**PROMPT 1**
Reproduce the article on antibiotic resistance research word for word, from "His research looks" to "variety of infections.".
**PROMPT 2**
Pick up the article on antibiotic resistance research at the point where it stops, and keep writing.

**PASSAGE TO READ**
++++++++++++++++++++
OHIO Goldwater student’s research shows new ways to focus in on antibiotic resistance
Ohio University student Mason Myers, a senior chemistry major in the Honors Tutorial College (HTC) and recently named Goldwater Scholar, has been researching ways on how to focus in on molecules in regards to antibiotic resistance research.
His research looks at how to more efficiently determine how well certain molecules target specific regions in RNA sequences.
“When you are looking at finding a medical treatment, you want to make sure it hits the target that you want it to hit and nowhere else. Whether that is in the bacteria or the cells, you want to make sure it is very particular, that is to say high specificity,” Myers said.
Myers looks at small molecule-binding to the T-box riboswitch in order to find molecules that very accurately and strongly impact just that region of RNA. The riboswitch is also prevalent in Gram-positive bacteria. Some examples of this include Staphylococcus aureus and Streptococcus bacteria, or more commonly known as staph and strep, that can cause a variety of infections.
Recently, drug-resistant infections have become more prevalent, with a greater percentage of these infections becoming an issue in the past two decades, Myers explained. “Gram-positive bacterial infections have become a greater issue in the past couple of years because there are strains of both that are now becoming resistant to normal antibiotics,” he said.
Myers conducts his research in the lab of his mentor Dr. Jennifer Hines, chemistry and biochemistry professor, which is focused on drug discovery.
“Mason started in my research group the summer before starting college. I typically give undergraduate students in my lab their own individual research project that is a piece of the larger puzzle of trying to specifically target medicinally-relevant RNA structures,” Hines said. “Mason dove right in to his very interdisciplinary project. It has been great to see his research and science professional skills develop over the years.”
++++++++++++++++++++
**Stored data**
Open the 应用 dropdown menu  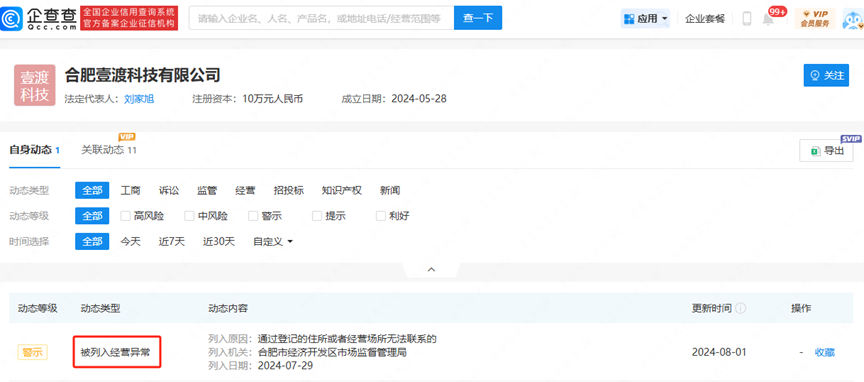(645, 19)
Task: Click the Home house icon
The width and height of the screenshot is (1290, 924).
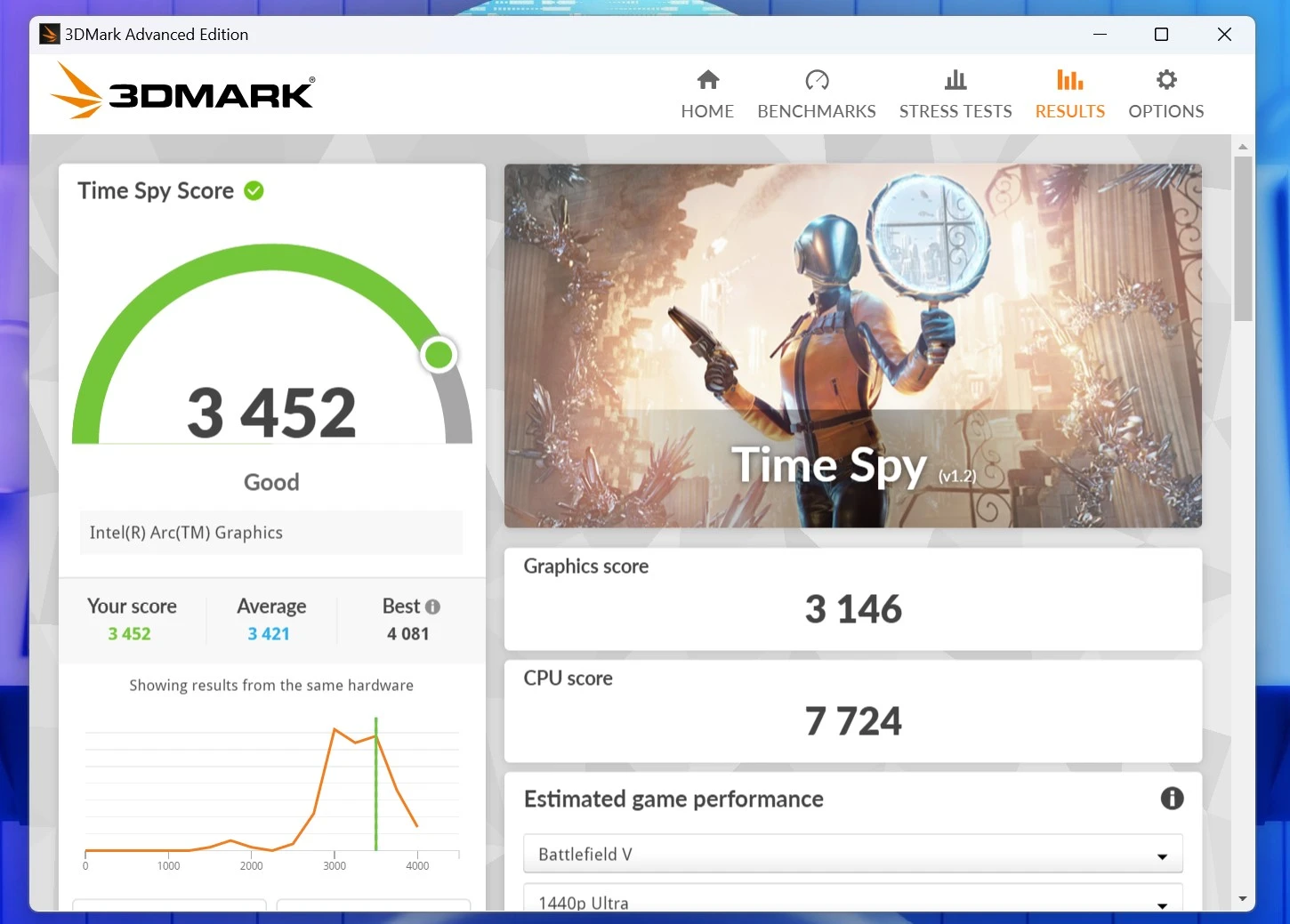Action: click(x=707, y=80)
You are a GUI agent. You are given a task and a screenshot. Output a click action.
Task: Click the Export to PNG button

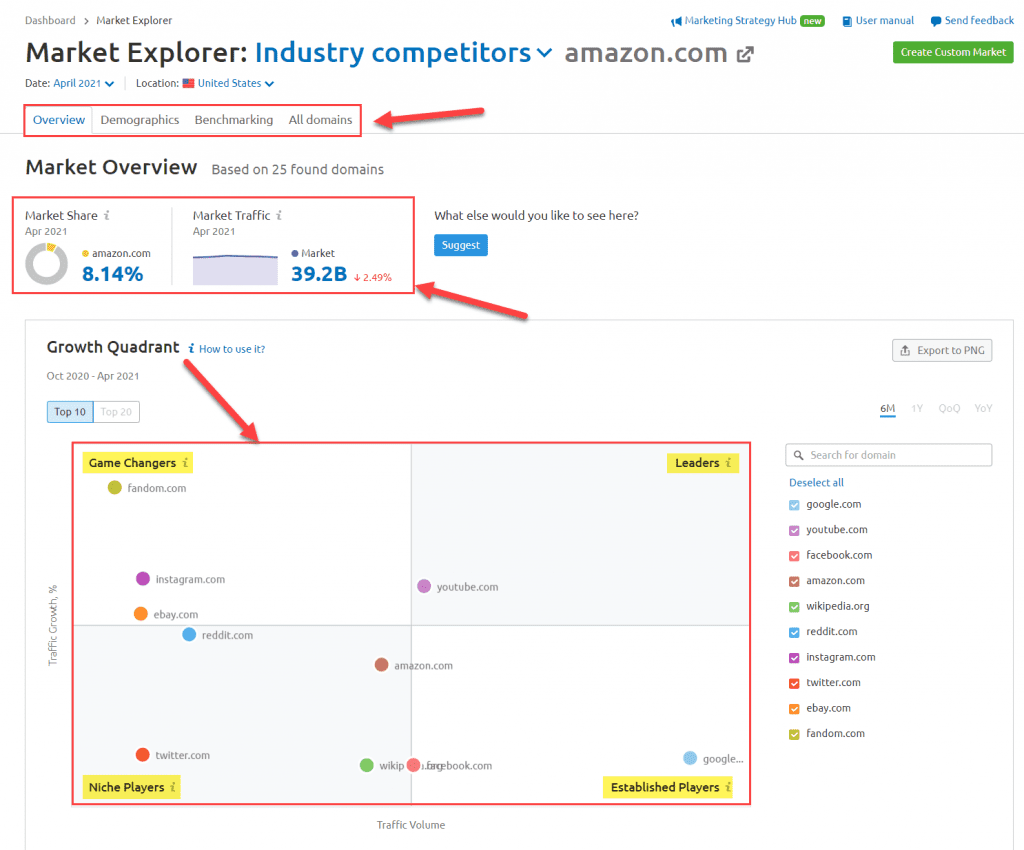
++++++++++++++++++++
**EXERCISE OUTPUT 1**
His research looks at how to more efficiently determine how well certain molecules target specific regions in RNA sequences.
“When you are looking at finding a medical treatment, you want to make sure it hits the target that you want it to hit and nowhere else. Whether that is in the bacteria or the cells, you want to make sure it is very particular, that is to say high specificity,” Myers said.
Myers looks at small molecule-binding to the T-box riboswitch in order to find molecules that very accurately and strongly impact just that region of RNA. The riboswitch is also prevalent in Gram-positive bacteria. Some examples of this include Staphylococcus aureus and Streptococcus bacteria, or more commonly known as staph and strep, that can cause a variety of infections.

**EXERCISE OUTPUT 2**
In the lab, Myers does fluorescent experiments to look at how the RNA structure changes when molecules are attached. He is able to see those changes in the florescence, whether in wavelength or intensity, which gives him an indication on how similar T-box RNA sequences vary in binding.
Myers is also shifting gears in his research to use computation. “We’re getting to the point in research that you can make bonding predictions without traditional experimental techniques but with computation. Based off the RNA structures that were found in previous research, you can get an indication of how well it will bind that way too,” he said.
He hopes to find better ways to match experimental and computation values in order to save resources. By being able to predict how compounds will react in computation, it will open the door to more accurate first screenings as well as being able to effectively test multiple different compounds at once.
“You save time and money by doing more intricate experiments while reducing the bottleneck of drug discovery,” Myers said.
Myers has been active in research since high school. Back then, however, he thought he would be an engineer until his uncle, also an HTC alum, nudged him in a different direction during his junior year.
“He told me, ‘I know you’re looking at engineering, but I think it would be good no matter what you do to have some lab experience on your college applications.’ And he offered me to come in and shadow him [in his lab] and I ended up doing some work myself,” Myers said. “By the end of it, I didn’t have any other way forward. I think I loved [research] too much to just leave it behind.”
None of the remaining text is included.